Per a report from Washington Examiner:
“As a general proposition, you have to understand the Department of Justice. We take confidentiality seriously, so when we have memoranda about our ongoing matters, we have an obligation to keep that confidential,” Rosenstein said on Fox News after being asked if it would ever be proper for an FBI director to take notes on a meeting with the president and then leak them to the press.
“I think it is quite clear,” he added when asked if he would approve of Comey’s leak. “It’s what we were taught, all of us prosecutors and agents.”
Additionally, more than half of the memos fired FBI Director James Comey wrote during his private conversations with President Trump reportedly contain classified information. But FBI protocol forbids any agent from releasing classified information, or any information from ongoing investigations, and it considers agent records are government property.
According to The Hill:
“More than half of the memos former FBI chief James Comey wrote as personal recollections of his conversations with President Trump about the Russia investigation have been determined to contain classified information, according to interviews with officials familiar with the documents.
This revelation raises the possibility that Comey broke his own agency’s rules and ignored the same security protocol that he publicly criticized Hillary Clinton for in the waning days of the 2016 presidential election.
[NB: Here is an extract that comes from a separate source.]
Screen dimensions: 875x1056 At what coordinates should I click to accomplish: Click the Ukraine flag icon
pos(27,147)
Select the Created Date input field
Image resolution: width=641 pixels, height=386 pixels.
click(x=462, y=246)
Comey insisted in his testimony he believed his personal memos were unclassified, though he hinted one or two documents he created might have been contained classified information.
But when the seven memos Comey wrote regarding his nine conversations with Trump about Russia earlier this year were shown to Congress in recent days, the FBI claimed all were, in fact, deemed to be government documents.
Four of the memos had markings making clear they contained information classified at the “secret” or “confidential” level, according to officials directly familiar with the matter.”